* _EXTRAIT DU TEXTE_

* * *

Elle en conclut qu’au vu de son âge, de sa formation scolaire et professionnelle, de sa condition et de son état de santé, M. P. réunit toutes les conditions pour être reconnu invalide dans la mesure où il est bien incapable d’exercer une quelconque activité professionnelle dont il pourrait être chargé équitablement.

L’intérêt de la décision

La Cour du travail de Liège, section de Namur, rappelle opportunément que ce qu’il faut vérifier, pour apprécier l’état d’invalidité d’un travailleur indépendant c’est de savoir si ce dernier est concrètement capable d’exercer une activité professionnelle de laquelle il peut vivre.

En l’espèce, l’expert judiciaire n’avait pas suffisamment accordé de crédit aux affirmations de M. P. selon lesquelles il a durant toute sa vie exclusivement travaillé de ses mains ni aux données concrètes de sa situation.

C’est donc à juste titre que la Cour du travail a considéré que ce travailleur indépendant n’avait pas en l’espèce la formation ni scolaire, ni professionnelle nécessaire pour entamer une activité de vendeur de voitures ou de produits de carrosserie.

Là où l’expert judicaire semble avoir donné un avis trop théorique, la Cour rectifie le tir en évaluant de manière concrète et humaine l’invalidité du travailleur indépendant en fonction de son âge, de sa formation scolaire et professionnelle, de sa condition et de son état de santé (physique et intellectuelle).

Un arrêt qu’il convient assurément d’approuver.

* * *

* _CONSIGNE DONNÉE A_
Répondez aux questions suivantes sur le commentaire d'arrêt :
(i) Quelle juridiction a rendu l'arrêt commenté ?
(ii) Pour quelle activité le travailleur indépendant n'avait-il pas la formation nécessaire ?
(iii) Comment le commentaire qualifie-t-il l'avis donné par l'expert judiciaire ?
* _CONSIGNE DONNÉE B_
Transposez en liste JSON de chaînes tous les enregistrements, de la ligne contenant "The width and height of the screenshot is (1107, 647)." jusqu'à la fin des enregistrements, à raison d'une chaîne par ligne et sans les lignes vides.
Le commentaire d'arrêt et les enregistrements n'ont aucun lien entre eux.

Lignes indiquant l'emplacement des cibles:
* * *

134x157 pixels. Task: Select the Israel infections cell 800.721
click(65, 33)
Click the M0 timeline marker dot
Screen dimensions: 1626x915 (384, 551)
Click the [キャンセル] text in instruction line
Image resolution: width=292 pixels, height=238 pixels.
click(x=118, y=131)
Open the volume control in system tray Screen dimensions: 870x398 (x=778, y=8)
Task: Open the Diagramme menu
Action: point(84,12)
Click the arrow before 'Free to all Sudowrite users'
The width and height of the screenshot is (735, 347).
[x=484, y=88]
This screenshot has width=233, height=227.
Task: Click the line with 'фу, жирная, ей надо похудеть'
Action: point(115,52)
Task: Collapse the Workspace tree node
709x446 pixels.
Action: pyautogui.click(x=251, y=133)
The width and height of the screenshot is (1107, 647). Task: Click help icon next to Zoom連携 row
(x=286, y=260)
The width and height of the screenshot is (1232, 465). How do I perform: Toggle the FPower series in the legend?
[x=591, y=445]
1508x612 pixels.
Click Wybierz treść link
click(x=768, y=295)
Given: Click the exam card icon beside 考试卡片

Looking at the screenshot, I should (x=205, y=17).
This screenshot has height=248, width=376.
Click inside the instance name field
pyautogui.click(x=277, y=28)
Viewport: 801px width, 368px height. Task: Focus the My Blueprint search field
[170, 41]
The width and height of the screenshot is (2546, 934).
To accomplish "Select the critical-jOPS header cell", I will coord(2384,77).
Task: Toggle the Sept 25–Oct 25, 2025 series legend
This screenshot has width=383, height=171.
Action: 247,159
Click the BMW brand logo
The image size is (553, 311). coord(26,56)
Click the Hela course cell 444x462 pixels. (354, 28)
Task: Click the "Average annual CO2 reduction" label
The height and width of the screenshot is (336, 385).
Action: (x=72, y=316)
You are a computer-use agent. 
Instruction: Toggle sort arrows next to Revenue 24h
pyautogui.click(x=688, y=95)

* * *

* _RÉPONSE FOURNIE A_
(i) La Cour du travail de Liège, section de Namur.
(ii) Une activité de vendeur de voitures ou de produits de carrosserie.
(iii) Un avis trop théorique.

* _RÉPONSE FOURNIE B_
[
  "The width and height of the screenshot is (1107, 647). Task: Click help icon next to Zoom連携 row",
  "(x=286, y=260)",
  "The width and height of the screenshot is (1232, 465). How do I perform: Toggle the FPower series in the legend?",
  "[x=591, y=445]",
  "1508x612 pixels.",
  "Click Wybierz treść link",
  "click(x=768, y=295)",
  "Given: Click the exam card icon beside 考试卡片",
  "Looking at the screenshot, I should (x=205, y=17).",
  "This screenshot has height=248, width=376.",
  "Click inside the instance name field",
  "pyautogui.click(x=277, y=28)",
  "Viewport: 801px width, 368px height. Task: Focus the My Blueprint search field",
  "[170, 41]",
  "The width and height of the screenshot is (2546, 934).",
  "To accomplish \"Select the critical-jOPS header cell\", I will coord(2384,77).",
  "Task: Toggle the Sept 25–Oct 25, 2025 series legend",
  "This screenshot has width=383, height=171.",
  "Action: 247,159",
  "Click the BMW brand logo",
  "The image size is (553, 311). coord(26,56)",
  "Click the Hela course cell 444x462 pixels. (354, 28)",
  "Task: Click the \"Average annual CO2 reduction\" label",
  "The height and width of the screenshot is (336, 385).",
  "Action: (x=72, y=316)",
  "You are a computer-use agent. ",
  "Instruction: Toggle sort arrows next to Revenue 24h",
  "pyautogui.click(x=688, y=95)"
]